К. Э. Разлогов. Экран как мясорубка культурного дискурса. — “Вопросы философии”, 2002, № 8.
“<...> Новый этап, на который сейчас выходит и кинематография, и телевидение, и видеокомпьютерные системы, оказывается ведомым с помощью компьютеров. Первыми идут компьютеры, потом за ними — телевидение, а по стопам телевидения следует кинематограф. Еще 20 — 30 лет назад все было наоборот. <...> Как долго игра будет занимать ведущее положение в экранной культуре, сказать трудно. Думаю, что, может быть, и недолго, потому что в жизни, при том, что игра имеет огромное значение, она не занимает ведущего места”.
Мария Ремизова. Война внутри и снаружи. — “Октябрь”, 2002, № 7.
“Времена неумолимо изменились, и мы, как и положено, столь же сильно изменились вместе с ними. Военная история народа на сегодняшний день, видимо, закончена. Потому что об этой истории сказано уже достаточно. В ход пошла не написанная пока на русском языке личная история индивидуума, волею не зависящих от него обстоятельств заброшенного в кровь и смерть. Потому что теперь человек — не только на войне, вообще всюду — ощущает себя не столько частью общего, сколько отдельным, почти не сообщающимся с другими космосом и разглядывает — соответственно — мир, заключенный в нем самом. Это не хорошо и не плохо. Это — данность, с которой литература обязана считаться. Именно поэтому настоящая литература о войне стала теперь очевидно другой. Нетрадиционной. Не укладывающейся в рамки привычных представлений о русской военной прозе. Так случилось, что европейцы прошли этим путем несколько раньше. Ничего страшного. Русская литература всегда сперва отстает. А потом нагоняет. И так нагоняет, что ее — потом — уже никому никогда не догнать”.
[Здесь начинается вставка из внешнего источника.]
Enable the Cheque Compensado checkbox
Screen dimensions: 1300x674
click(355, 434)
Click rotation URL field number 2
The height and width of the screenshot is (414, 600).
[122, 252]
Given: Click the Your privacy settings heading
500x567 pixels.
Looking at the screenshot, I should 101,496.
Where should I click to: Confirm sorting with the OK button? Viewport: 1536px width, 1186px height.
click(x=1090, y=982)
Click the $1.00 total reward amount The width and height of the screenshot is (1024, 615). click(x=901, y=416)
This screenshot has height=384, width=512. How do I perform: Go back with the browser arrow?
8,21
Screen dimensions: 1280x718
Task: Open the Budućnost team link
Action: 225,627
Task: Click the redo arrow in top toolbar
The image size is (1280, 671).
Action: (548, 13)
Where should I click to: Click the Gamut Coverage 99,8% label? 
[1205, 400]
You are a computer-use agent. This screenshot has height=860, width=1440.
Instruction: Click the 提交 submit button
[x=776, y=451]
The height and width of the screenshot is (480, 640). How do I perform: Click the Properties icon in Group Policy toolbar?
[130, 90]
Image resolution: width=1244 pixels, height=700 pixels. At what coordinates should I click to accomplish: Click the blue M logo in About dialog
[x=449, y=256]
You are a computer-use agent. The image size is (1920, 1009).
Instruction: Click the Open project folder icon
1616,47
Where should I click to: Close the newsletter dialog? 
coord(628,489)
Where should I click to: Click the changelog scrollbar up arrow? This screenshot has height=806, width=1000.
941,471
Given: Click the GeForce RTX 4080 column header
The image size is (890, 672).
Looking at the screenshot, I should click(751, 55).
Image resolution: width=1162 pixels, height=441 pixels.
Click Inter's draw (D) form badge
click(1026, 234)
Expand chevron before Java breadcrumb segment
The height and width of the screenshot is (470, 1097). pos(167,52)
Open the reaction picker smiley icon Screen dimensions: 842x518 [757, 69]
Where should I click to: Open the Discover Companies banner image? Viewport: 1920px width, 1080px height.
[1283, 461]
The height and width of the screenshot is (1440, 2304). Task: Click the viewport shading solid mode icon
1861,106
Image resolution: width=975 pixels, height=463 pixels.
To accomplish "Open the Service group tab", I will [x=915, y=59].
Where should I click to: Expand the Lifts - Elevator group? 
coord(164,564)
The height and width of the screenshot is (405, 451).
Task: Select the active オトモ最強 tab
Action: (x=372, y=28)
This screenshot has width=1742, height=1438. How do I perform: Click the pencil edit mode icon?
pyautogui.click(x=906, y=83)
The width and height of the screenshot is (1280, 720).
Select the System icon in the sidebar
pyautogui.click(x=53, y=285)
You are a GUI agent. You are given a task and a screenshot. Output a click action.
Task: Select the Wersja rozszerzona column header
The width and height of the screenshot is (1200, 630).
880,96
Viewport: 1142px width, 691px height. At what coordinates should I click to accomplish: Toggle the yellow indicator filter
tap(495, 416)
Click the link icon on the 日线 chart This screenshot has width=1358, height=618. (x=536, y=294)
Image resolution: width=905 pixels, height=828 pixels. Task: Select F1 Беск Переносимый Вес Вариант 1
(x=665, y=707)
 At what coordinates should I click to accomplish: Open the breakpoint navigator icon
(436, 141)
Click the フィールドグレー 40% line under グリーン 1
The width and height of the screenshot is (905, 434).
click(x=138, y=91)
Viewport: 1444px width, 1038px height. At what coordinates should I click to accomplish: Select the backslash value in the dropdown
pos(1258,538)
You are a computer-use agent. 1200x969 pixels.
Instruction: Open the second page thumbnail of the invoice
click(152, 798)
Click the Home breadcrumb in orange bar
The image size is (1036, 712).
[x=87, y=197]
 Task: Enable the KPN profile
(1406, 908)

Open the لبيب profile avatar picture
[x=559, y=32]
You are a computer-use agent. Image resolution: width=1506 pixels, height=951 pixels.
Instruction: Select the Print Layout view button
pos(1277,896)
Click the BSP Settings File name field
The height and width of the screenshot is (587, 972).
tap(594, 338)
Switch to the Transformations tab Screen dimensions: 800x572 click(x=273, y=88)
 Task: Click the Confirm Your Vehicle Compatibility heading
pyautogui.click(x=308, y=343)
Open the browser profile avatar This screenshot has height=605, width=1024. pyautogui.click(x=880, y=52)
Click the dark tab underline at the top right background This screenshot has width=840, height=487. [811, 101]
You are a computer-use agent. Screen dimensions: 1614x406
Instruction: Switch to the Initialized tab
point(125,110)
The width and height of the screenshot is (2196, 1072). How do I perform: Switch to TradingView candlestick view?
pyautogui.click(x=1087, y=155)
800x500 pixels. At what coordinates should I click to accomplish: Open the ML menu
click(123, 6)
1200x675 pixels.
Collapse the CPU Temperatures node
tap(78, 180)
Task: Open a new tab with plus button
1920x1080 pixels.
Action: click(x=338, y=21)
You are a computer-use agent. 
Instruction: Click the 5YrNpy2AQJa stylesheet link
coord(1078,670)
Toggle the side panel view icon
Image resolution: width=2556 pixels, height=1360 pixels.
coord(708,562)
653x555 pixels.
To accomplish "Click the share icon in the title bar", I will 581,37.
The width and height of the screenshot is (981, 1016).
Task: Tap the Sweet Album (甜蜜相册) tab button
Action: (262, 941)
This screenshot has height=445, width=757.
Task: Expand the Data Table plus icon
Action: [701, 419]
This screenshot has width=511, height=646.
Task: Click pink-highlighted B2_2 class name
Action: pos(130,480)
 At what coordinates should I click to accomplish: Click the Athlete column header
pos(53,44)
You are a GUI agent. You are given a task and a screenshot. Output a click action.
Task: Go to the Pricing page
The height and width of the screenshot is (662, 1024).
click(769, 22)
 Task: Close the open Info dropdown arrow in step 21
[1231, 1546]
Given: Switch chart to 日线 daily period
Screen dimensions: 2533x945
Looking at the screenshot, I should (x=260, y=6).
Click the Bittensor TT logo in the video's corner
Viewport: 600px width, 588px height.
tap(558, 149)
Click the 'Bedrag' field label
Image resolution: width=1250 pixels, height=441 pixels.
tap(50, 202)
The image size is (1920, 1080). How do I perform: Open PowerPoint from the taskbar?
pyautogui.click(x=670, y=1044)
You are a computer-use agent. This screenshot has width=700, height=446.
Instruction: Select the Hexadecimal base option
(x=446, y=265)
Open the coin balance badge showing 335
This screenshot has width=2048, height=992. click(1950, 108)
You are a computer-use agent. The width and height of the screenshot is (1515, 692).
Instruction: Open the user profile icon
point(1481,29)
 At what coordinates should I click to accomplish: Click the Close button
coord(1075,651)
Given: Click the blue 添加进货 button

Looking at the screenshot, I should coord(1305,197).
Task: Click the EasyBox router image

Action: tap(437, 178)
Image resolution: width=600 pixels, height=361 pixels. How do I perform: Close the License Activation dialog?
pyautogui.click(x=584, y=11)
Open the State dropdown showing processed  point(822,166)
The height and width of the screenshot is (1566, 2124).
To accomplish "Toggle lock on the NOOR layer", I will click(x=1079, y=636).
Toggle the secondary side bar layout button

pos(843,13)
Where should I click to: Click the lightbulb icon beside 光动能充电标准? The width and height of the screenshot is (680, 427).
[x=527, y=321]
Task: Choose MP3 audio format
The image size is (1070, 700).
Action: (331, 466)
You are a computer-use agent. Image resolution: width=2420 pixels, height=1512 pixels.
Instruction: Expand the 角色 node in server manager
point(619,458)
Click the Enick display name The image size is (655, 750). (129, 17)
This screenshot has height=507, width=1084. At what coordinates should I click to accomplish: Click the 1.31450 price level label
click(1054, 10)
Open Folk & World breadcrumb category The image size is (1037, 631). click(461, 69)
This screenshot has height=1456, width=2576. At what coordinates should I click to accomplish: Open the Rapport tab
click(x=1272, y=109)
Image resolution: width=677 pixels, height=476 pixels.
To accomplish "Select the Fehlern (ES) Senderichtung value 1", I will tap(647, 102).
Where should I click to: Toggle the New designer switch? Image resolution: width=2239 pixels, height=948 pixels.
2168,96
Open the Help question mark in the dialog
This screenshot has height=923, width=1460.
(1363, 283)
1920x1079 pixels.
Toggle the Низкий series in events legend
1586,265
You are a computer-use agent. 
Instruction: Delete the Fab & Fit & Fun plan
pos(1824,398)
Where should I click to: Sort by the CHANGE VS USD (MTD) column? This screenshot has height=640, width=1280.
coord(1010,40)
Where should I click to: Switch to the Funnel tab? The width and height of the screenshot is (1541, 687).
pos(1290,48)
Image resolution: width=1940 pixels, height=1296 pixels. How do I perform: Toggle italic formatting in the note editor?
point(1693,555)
Русский антикварный рынок на рубеже XX — XXI веков. Беседу вел В. П. Енишерлов. — “Наше наследие”, 2002, № 62.
Говорит Н. Д. Лобанов-Ростовский: “Деньги, которые были заплачены на аукционах „Сотбис” и „Кристис” в Лондоне и Нью-Йорке за Шишкина и Айвазовского, скорее отражали не художественные качества этих произведений, которые, безусловно, присутствуют, а „динамические стереотипы” мышления богатых русских, покупающих работы в этом жанре. Мне кажется, что знакомые всем шишкинские мишки были в каком-то смысле символом устойчивой России и нормального детства с обязательным визитом в Третьяковку. Или Айвазовский, живущий уже не как художник, а как многомиллионная копия самого себя, знакомый всем и каждому. От музеев до станционных буфетов и вырезок из журнала “Огонек” в коммуналках или школьных классах. Почему, собственно, советская власть так горячо любила Шишкина и Айвазовского, скорее всего, останется тайной века. Но осмелюсь предположить, в этой части прошлого — детства с Третьяковкой и конфетными обертками — и таится один из резонов, почему именно за этих художников, объективно хороших, платят огромные, не соответствующие живописным реалиям деньги”.